In dem genannten Artikel wird das Aussetzen der Menschengruppe – 105 Personen – am 24. Juni 1942 in der Stanka Ust-Chantajka beschrieben, wo die Behörden später eine Fischfang-Kolchose organiserten. Entsprechend den vorhandenen Fanggerätschaften wurden 3 Brigaden zu je 16 Mann aufgestellt – insgesamt 48 Leute. Die übrigen wurden bei allen möglichen Hilfsarbeiten eingesetzt. Wie L. und V. Petri anmerken, war ein Großteil von ihnen völlig überflüssig, denn das Absetzen der Menschen war ganz spontan geschehen, ohne Berücksichtigung der Tatsache, ob es auch genügend Arbeitsplätze für sie gab, ganz zu schweigen von dem Tatbestand, dass keinerlei Unterkünfte für sie vorhanden waren. Man hätte sich um Wohnraum für die Menschen kümmern und ihnen Arbeitsplätze sichern müssen. Aber die Beamten im Regionskomitee der Partei wollten im Schauder des Verbrechens die überzähligen Menschen in den Kolchosen der Region loswerden. Und es kamen immer neue Schiffskarawanen angeschwommen. Im Juni waren schon die Erwachsenen und Halbwüchsigen eingetroffen, und nun kamen auch noch ausnahmslos alle Alten und Kinder.
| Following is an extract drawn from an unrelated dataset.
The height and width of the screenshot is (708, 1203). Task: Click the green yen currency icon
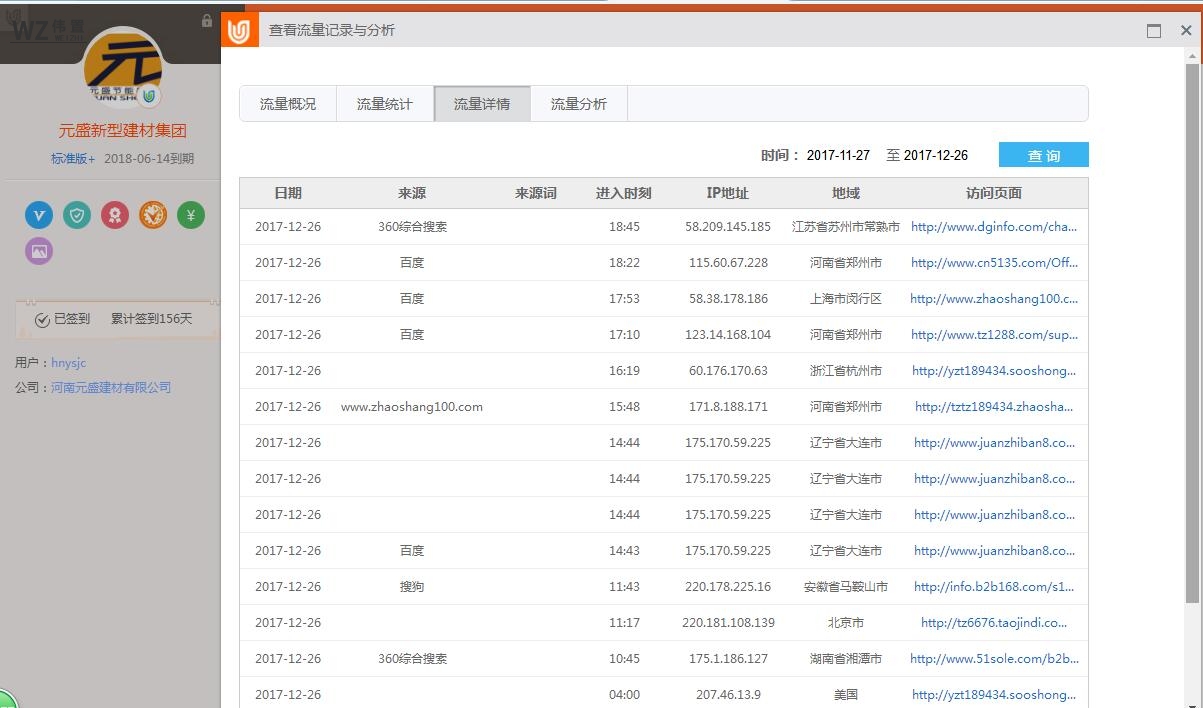coord(191,215)
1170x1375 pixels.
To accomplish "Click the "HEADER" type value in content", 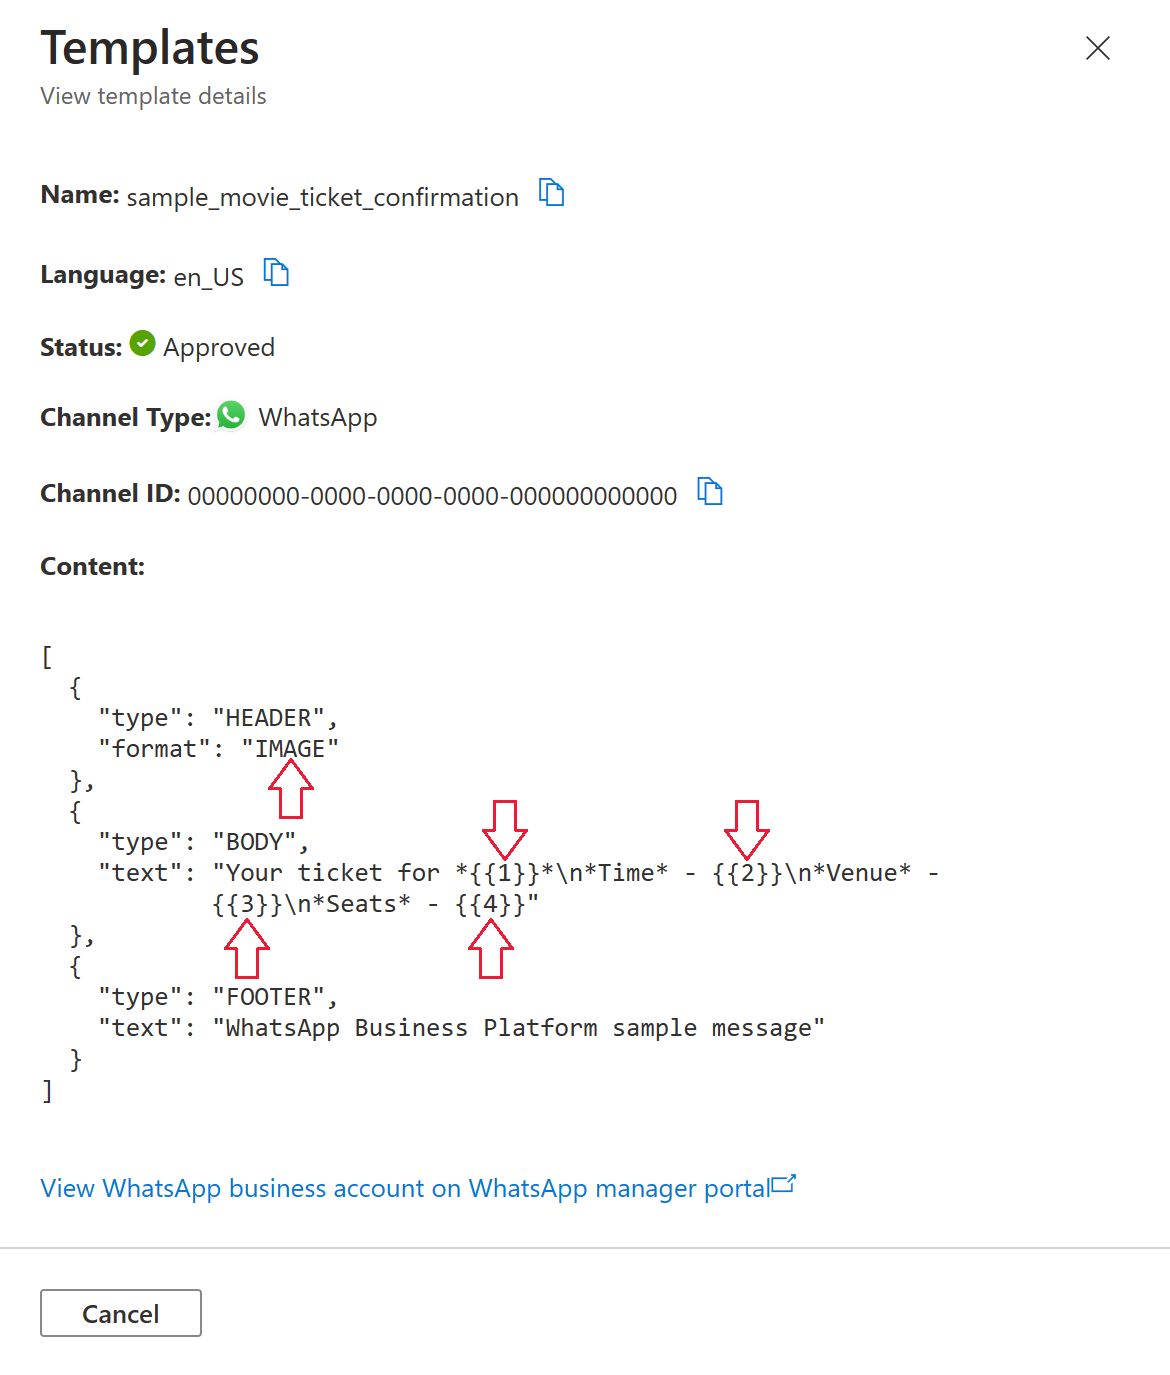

Plötzlich, am 26. August 1942, wurden in Ust-Chantajka weitere 230 Mann abgesetzt, und am 19. September, unmittelbar am Vorabend des vollständigen Zufrierens des Flusses – noch einmal 115 Sklaven, darunter 40 Kinder im Schul- und Vorschulalter. Das waren insgesamt 450 Personen. Unter ihnen befanden sich zahlreiche Finnen und Deutsche aus der Stadt sowie dem Gebiet Leningrad. Hier wurden Menschen mit ihren Kindern aufgrund ihrer Nationalitätenzugehörigkeit auf verbrecherische Weise tödlichen Bedingungen ausgesetzt. Offenbar wußten die Behörden ganz genau, dass die Leute nicht überleben würden, aber sie hatten es nicht mehr rechtzeitig geschafft, sie bis nach Dickson zu bringen. Ust-Chantajka verwandelte sich in einen einzigartigen Schuttabladeplatz für überflüssige Menschen, die schnell anfingen, sich in die Hügel hineinzugraben und sich mit Hilfe krummgewachsener Tundra-Birkenhölzer, Grassoden und Moos eine Erdhütte zu bauen. Aber das rettete sie nicht. Ganze Familien erfroren und starben aus, vor allem Leningrader. Zum Frühjahr 1943 waren nur noch 200 Menschen am Leben. Ich mußte am Abtransport der Leichen und ihrem vorübergehenden Eingraben im Schnee teilnehmen. Im Sommer wurde dann dieser ganze Leichenberg in Massengräbern bestattet. L. und V. Petri haben ganz richtig gerechnet, wenn sie sagen, dass 3,5 mal so viele Menschen in den Hohen Norden gebracht wurden, als man tatsächlich für den Fischfang dort benötigte, wobei man des weiteren berücksichtigen muß, dass die Fangsaison sich insgesamt nur auf dreieinhalb Monate erstreckt und das Eisfischen im Winter eine äußerst unproduktive Maßnahme ist.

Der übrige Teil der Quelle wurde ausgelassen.